ФРАГМЕНТ СТРАНИЦЫ:
========================================================================

Однако в тридцатые годы положение Баршева ухудшилось. "Николай Баршев постарел, потишел. Потерял свою начинавшуюся полноту и добродушие, - отмечал в своих записях Иннокентий Басалаев. - В его словах теперь часто сквозит ирония. Он говорит Всеволоду Рождественскому: “Нелады, Севушка, у меня с эпохой”. Он давно оставил своё инженерство. Работает в Издательстве писателей. Пишет мало. Желая пошутить, он говорит за чаем в гостях о своей жене Людмиле Ильиничне: Да вы не обращайте на неё внимания, она ведь у меня тае..."

Вот эта самая "тае" (которой Толстой между тем писал: "Но говорю тебе, подумав: твое письмо мне напомнило письма Пушкина. От него - аромат твоей прелести. Мики, ты талантлива, недаром у тебя три линии от безымянного пальца") и ушла от него. Сначала к матери, потом в секретари к Толстому, а потом в жены. Со скоростью головокружительной. И это стало для него ударом не меньшим, чем для Крандиевской скорый уход от Толстого.

На объединенном заседании правления ленинградского отделения Союза писателей и Литературного фонда 16 декабря 1935 г. Слонимский говорил о Баршеве: "Он находится в очень плачевном материальном положении: он не может уплатить за квартиру, у него описаны вещи, и в то же время Баршев в литературном смысле человек, которого нельзя назвать бессильным, окончившим литературное существование <...>. Здесь нужно найти какой-то особый вид помощи. Баршев отличный редактор..."

========================================================================

ЗАПИСИ НАБОРА ДАННЫХ:

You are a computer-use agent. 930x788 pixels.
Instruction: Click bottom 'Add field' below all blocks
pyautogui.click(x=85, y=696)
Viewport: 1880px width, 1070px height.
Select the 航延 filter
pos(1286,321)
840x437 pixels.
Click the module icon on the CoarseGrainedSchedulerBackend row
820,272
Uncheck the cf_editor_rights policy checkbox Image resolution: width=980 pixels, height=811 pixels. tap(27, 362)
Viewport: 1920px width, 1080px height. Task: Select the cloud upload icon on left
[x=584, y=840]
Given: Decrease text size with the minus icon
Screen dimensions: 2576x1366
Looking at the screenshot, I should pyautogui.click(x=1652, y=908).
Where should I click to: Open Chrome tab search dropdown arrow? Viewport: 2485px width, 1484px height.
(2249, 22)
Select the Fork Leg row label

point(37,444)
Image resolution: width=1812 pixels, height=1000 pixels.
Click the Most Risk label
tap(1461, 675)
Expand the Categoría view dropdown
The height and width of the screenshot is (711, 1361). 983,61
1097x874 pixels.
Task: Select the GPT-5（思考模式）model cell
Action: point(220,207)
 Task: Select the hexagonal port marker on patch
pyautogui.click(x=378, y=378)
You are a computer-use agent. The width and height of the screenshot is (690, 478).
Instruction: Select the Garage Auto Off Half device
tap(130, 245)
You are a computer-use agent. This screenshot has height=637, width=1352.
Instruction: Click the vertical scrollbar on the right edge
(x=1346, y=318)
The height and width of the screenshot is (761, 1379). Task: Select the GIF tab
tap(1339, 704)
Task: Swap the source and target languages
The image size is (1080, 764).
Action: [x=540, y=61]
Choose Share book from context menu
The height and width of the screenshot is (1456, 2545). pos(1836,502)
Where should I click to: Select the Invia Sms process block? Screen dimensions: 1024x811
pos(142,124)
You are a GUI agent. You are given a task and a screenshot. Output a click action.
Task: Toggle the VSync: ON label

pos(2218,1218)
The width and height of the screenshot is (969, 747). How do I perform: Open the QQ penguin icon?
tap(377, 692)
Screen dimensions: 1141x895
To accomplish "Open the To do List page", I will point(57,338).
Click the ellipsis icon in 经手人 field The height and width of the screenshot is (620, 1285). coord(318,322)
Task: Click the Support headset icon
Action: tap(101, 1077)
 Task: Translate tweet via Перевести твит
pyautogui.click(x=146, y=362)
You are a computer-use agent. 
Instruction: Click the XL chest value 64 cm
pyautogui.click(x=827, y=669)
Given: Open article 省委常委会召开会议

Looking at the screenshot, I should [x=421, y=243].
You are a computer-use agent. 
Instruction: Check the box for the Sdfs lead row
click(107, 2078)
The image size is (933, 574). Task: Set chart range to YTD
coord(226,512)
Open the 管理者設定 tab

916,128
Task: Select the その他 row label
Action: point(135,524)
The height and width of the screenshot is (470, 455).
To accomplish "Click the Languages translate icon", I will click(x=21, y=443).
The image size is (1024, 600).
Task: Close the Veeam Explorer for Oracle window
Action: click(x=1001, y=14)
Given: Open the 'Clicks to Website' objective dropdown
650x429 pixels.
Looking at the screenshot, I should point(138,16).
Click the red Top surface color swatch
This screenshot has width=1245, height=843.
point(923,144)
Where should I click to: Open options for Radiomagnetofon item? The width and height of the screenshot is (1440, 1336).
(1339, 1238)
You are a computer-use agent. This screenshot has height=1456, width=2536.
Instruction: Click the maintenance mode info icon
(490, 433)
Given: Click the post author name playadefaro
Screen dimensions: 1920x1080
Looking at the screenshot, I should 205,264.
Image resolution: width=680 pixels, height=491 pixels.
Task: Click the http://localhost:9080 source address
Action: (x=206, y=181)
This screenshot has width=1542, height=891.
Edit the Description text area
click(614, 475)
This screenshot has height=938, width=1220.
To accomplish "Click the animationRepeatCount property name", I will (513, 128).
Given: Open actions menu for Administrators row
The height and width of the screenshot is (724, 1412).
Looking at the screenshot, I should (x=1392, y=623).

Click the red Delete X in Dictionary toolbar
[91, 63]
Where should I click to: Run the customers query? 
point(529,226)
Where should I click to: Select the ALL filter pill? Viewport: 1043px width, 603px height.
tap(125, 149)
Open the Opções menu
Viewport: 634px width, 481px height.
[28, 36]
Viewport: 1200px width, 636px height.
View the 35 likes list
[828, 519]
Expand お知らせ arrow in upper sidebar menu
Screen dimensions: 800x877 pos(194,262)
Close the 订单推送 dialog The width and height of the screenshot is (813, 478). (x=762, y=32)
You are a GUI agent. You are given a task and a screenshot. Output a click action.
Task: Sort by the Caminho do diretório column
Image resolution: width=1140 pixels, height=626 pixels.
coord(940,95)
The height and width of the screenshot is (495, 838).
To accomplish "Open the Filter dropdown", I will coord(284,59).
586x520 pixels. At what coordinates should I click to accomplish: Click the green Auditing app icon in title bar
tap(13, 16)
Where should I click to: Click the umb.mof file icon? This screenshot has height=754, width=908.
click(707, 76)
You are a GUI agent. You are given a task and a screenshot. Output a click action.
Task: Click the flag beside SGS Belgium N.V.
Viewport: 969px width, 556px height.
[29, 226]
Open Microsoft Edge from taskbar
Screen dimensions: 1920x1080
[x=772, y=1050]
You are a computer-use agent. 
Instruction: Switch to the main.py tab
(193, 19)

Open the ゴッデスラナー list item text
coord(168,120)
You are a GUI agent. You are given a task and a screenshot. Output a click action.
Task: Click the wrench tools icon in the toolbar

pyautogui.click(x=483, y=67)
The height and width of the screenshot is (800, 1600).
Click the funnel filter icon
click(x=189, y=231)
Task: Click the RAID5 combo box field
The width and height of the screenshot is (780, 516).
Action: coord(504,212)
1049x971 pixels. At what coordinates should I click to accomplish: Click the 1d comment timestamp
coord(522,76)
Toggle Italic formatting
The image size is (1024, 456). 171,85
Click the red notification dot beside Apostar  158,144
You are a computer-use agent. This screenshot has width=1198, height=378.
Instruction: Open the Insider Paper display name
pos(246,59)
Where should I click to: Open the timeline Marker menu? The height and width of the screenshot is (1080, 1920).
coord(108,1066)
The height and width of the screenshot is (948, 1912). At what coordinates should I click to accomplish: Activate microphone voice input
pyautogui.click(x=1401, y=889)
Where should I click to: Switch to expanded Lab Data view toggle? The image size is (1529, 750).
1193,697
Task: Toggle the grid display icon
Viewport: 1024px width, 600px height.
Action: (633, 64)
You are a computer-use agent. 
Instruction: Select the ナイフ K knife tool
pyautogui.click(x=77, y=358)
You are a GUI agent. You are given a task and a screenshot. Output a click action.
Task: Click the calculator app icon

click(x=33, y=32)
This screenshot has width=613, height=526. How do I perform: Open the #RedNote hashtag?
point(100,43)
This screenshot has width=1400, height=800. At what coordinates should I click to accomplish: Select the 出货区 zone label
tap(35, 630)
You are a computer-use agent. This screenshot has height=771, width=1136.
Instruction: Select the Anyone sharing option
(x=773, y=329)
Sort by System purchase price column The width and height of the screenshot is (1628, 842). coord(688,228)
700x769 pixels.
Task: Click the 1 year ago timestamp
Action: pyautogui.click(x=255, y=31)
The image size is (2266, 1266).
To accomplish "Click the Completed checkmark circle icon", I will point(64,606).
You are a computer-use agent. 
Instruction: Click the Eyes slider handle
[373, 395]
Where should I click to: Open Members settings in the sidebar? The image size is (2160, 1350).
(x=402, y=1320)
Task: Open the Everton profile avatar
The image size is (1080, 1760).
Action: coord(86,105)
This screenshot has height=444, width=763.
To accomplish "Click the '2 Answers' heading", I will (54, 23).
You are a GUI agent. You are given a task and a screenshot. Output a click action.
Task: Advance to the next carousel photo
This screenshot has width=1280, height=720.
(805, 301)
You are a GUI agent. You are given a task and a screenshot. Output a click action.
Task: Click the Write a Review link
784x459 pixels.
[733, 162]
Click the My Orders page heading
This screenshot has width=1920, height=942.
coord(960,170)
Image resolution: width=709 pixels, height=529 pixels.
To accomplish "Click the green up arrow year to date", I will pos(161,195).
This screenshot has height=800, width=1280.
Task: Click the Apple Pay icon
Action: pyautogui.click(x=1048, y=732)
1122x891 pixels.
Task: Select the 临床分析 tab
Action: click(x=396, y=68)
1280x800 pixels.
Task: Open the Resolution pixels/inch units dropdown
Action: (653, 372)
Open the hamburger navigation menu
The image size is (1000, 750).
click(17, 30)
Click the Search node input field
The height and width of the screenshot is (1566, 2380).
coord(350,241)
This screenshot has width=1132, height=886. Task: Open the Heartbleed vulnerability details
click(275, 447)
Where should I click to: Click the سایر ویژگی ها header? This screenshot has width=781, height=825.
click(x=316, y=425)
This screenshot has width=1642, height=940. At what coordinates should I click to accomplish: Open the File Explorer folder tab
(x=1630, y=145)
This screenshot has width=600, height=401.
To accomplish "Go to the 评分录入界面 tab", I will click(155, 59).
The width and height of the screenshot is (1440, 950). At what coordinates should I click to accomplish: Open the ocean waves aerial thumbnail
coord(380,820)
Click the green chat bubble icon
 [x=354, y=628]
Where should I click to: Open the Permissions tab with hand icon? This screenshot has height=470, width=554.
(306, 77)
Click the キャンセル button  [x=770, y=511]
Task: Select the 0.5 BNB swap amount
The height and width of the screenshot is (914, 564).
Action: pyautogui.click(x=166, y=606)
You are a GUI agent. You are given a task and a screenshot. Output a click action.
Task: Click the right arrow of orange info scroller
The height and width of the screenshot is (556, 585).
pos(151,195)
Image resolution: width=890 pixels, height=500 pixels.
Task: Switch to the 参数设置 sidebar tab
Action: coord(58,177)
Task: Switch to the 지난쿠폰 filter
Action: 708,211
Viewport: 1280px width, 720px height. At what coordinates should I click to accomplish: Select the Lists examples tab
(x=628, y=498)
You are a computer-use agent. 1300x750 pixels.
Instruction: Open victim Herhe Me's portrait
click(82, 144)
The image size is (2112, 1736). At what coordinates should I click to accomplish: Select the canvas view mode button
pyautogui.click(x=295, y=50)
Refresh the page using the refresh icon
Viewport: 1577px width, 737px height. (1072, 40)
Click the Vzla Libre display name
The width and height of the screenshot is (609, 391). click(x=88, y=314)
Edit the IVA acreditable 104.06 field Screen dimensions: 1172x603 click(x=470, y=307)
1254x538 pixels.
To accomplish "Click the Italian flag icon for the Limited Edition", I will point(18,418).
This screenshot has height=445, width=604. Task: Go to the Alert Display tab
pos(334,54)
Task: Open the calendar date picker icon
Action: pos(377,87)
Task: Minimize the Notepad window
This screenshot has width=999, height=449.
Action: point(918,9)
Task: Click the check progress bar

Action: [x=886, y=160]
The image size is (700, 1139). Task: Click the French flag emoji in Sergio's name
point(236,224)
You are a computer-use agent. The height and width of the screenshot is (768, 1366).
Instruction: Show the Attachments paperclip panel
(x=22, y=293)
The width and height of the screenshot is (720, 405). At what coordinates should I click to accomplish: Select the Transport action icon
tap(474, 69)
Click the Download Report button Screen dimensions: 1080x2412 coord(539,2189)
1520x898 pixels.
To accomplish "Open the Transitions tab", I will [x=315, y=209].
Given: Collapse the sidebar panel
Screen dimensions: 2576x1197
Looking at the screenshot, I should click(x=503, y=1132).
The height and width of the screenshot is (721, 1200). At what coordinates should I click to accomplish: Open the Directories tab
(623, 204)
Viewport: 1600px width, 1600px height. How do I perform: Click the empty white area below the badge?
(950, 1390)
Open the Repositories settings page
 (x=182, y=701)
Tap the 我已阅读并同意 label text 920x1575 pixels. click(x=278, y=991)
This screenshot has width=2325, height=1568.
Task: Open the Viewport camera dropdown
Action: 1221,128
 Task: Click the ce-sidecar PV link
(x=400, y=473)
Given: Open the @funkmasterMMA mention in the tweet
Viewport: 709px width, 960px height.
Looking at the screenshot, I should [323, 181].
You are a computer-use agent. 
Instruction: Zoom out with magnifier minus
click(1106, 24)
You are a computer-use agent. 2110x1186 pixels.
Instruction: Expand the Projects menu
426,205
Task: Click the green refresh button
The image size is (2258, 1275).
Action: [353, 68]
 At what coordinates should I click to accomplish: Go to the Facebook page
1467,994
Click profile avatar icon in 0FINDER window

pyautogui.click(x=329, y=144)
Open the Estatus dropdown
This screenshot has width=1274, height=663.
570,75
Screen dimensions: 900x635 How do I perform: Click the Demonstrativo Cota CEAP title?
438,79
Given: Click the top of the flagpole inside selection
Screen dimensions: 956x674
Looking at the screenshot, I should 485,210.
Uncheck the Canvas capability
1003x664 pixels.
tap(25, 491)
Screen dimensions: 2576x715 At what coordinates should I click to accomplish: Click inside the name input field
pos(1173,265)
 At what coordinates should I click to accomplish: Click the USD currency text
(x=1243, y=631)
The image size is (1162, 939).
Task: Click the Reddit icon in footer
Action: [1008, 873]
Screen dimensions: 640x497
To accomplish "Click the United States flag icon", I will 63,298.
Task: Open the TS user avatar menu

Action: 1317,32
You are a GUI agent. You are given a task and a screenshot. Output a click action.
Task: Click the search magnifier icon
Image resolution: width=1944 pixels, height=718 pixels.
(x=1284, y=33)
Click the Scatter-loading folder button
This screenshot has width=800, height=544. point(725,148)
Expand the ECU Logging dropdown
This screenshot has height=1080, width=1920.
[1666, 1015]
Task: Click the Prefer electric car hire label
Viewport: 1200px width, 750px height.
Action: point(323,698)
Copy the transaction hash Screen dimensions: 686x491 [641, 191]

========================================================================

СПИСОК ЗАДАЧ:
1. Назовите все организации, упомянутые во фрагменте о Николае Баршеве.
2. Перепишите фрагмент о Николае Баршеве от слов "Вот эта самая" до слов "уход от Толстого." включительно, заменив "головокружительной" на "невероятной".
3. Ответьте по фрагменту о Николае Баршеве:
(a) Кому Баршев сказал: «Нелады, Севушка, у меня с эпохой»?
(b) Какого числа прошло объединенное заседание, на котором выступал Слонимский?
(c) Каким редактором назвал Баршева Слонимский?

ОТВЕТЫ К УПРАЖНЕНИЮ:
1. Издательство писателей; ленинградское отделение Союза писателей; Литературный фонд.

2.
Вот эта самая "тае" (которой Толстой между тем писал: "Но говорю тебе, подумав: твое письмо мне напомнило письма Пушкина. От него - аромат твоей прелести. Мики, ты талантлива, недаром у тебя три линии от безымянного пальца") и ушла от него. Сначала к матери, потом в секретари к Толстому, а потом в жены. Со скоростью невероятной. И это стало для него ударом не меньшим, чем для Крандиевской скорый уход от Толстого.

3.
(a) Всеволоду Рождественскому.
(b) 16 декабря 1935 г.
(c) Отличным.